In other bad news, the number of California schools with high—missing between 20 and 29 percent—and extreme—30 percent or more—chronic absenteeism jumped from 22 percent to 78 percent between the 2017/2018 and 2021/2022 school years, according to Attendance Works, a nonprofit education advocacy group. Since 2020, the rate of chronically absent students in the U.S. – missing 10 percent of the year or more, or in excess of 18 days – has more than doubled. In 2023, 14.7 million out of 49.4 million American students were chronically absent.
Dashboard data indicates that 33 percent of Daniel Webster elementary students have chronically not appeared on campus, with 29 percent of Starr King elementary students chronically absent. Chronic absenteeism can lead to students falling behind academically, being held back a grade, or not finishing the school year.

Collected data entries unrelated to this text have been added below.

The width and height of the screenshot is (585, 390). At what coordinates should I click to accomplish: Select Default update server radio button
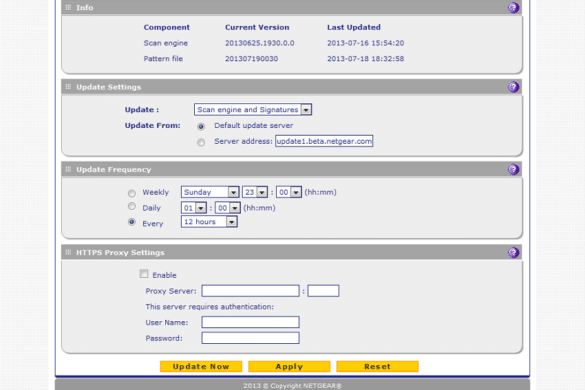(201, 127)
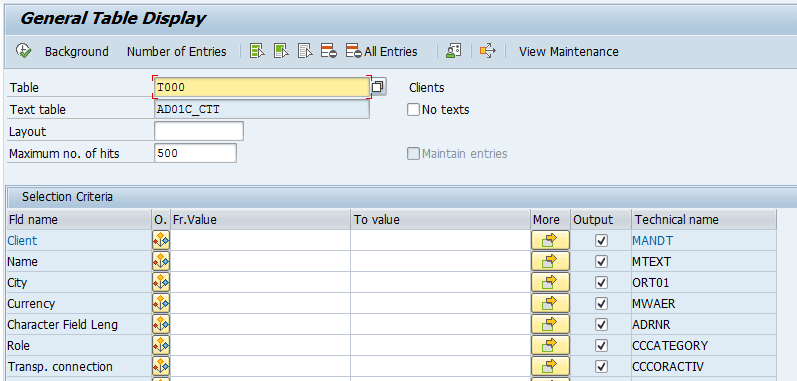This screenshot has height=381, width=797.
Task: Click Background in the toolbar
Action: point(77,52)
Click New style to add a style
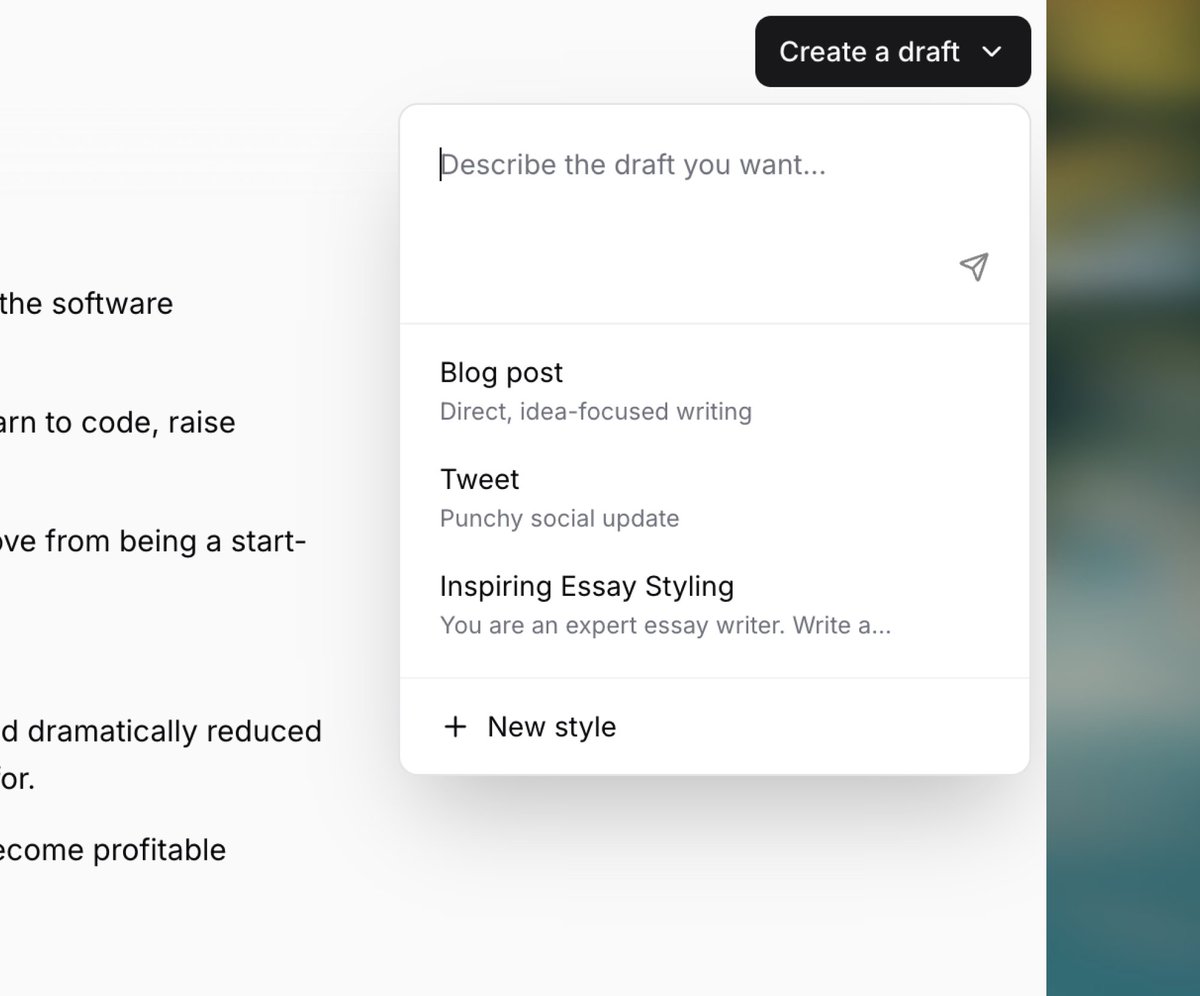1200x996 pixels. (x=551, y=727)
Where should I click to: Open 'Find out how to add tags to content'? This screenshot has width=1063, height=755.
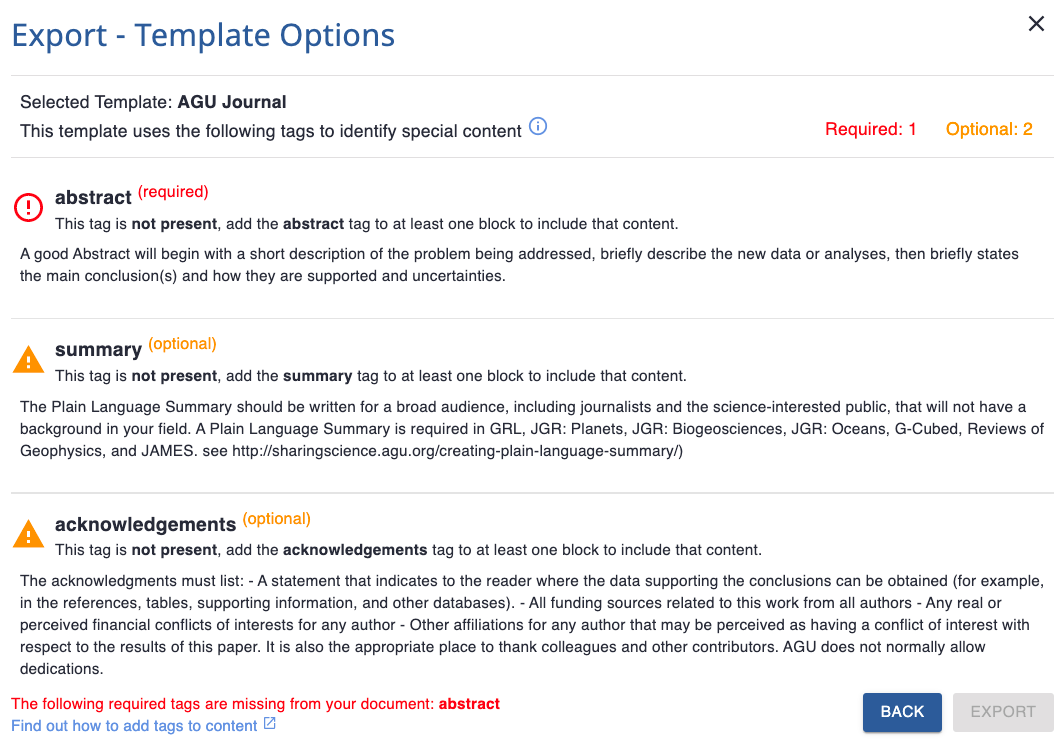coord(134,726)
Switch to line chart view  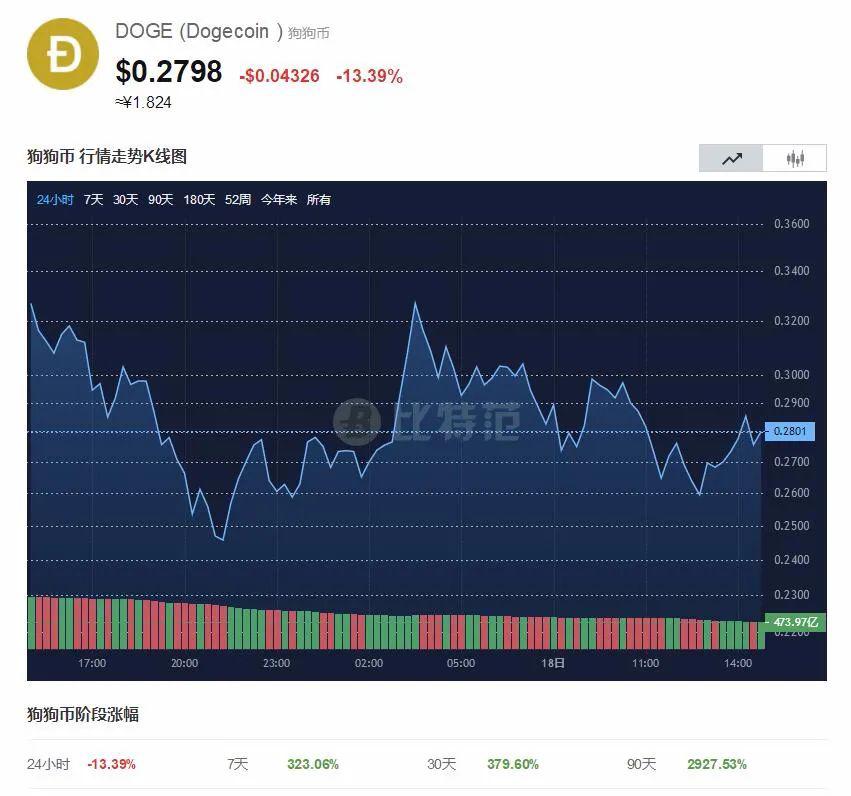tap(731, 158)
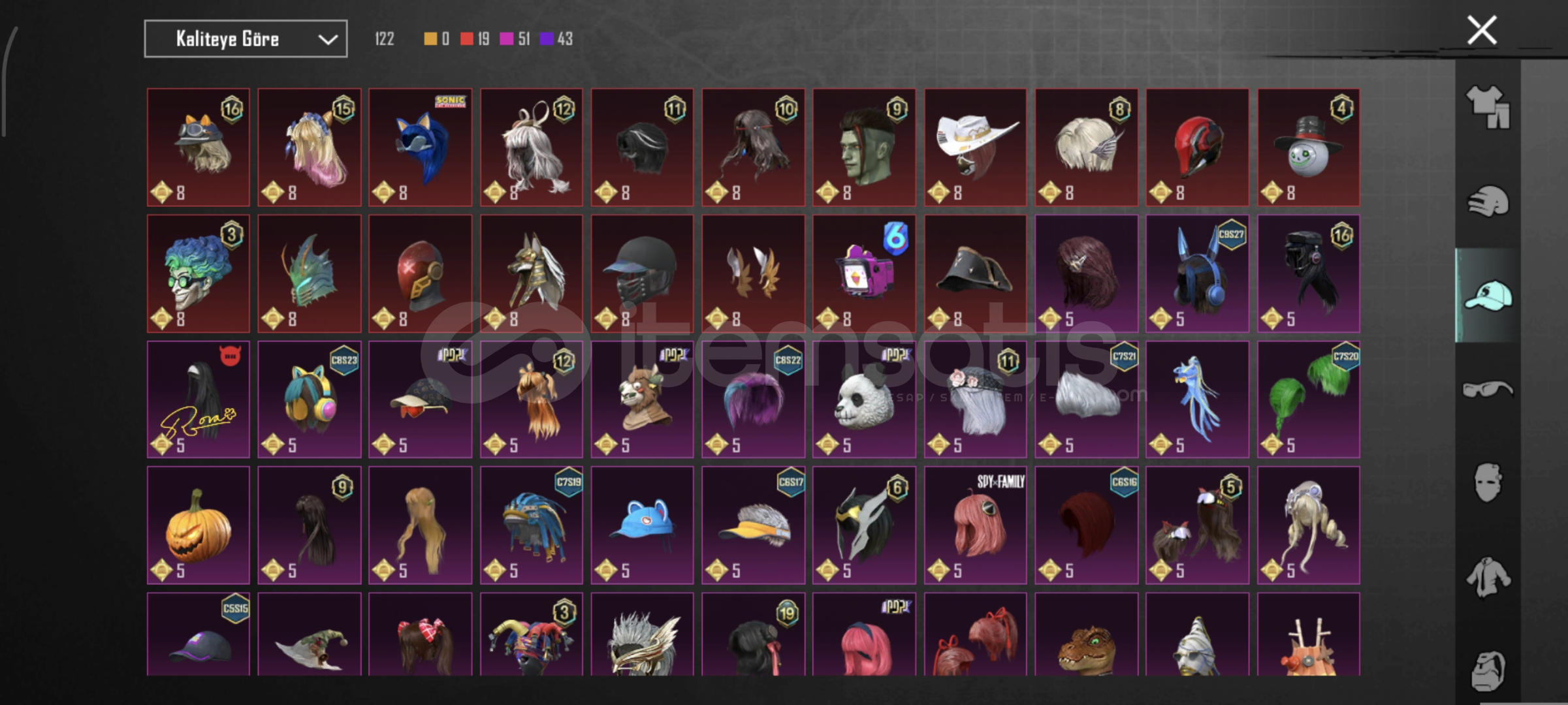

“Chronic absence is correlated with not meeting reading proficiency at the end of third grade, not preforming well in middle school—including higher rates of suspension—and not making it to high school graduation,” said Hedy Change, executive director of Attendance Works. “Ninth grade chronic absence is often a really big challenge, because so much pivots on ninth grade.”
Analysts predict that 2024 might see even fewer high school graduations. It’s the scheduled graduation year for students who, as freshmen in 2020, faced the greatest disruption in learning due to shelter-in-place requirements.
Daniel Webster serves 346 kindergarteners through fifth graders, with 93 percent of the student body from minority communities. About 60 percent of Webster pupils receive free or reduced-price lunches. The school has a 24 to one student-teacher ratio.
Starr King has 348 kindergarteners through fifth graders, 92 percent of whom identify as nonwhite, with at least 35 percent qualifying for free or low-cost lunch. The school has a 17:1 student-teacher ratio.
SFUSD enrollment has been declining by one to three percent a year since 2020. There were 48,785 scholars enrolled in public schools in 2023, down from 52,778 in 2020. Lower high school enrollment is partially the result of families shifting away from public schools, according to Rebecca Kee, Daniel Webster parent-teacher association president.
“You end up with lower enrollment in middle and high schools,” Kee said. “Less family involvement. Less general investment in those schools. It hurts all the schools at certain levels.”
An estimated 40 percent of primary and secondary school students in San Francisco attend private schools.
“San Francisco may be one of the cities in the United States with the highest rate of students enrolled in private schools,” Kee said. “It’s a self-perpetuating cycle.”
“San Francisco also has another challenge; we have a declining kid population,” Chang said. “It’s really expensive to live in San Francisco, and it’s really expensive to have a kid in San Francisco.”
Low teacher salaries and a high cost of living limits SFUSD’s ability to attract and retain teachers.
Enrollment in Oakland Unified School District schools is down by about a third since 2020, prompting the closure of two schools last years. OUSD plans to merge or close more schools over the next two years.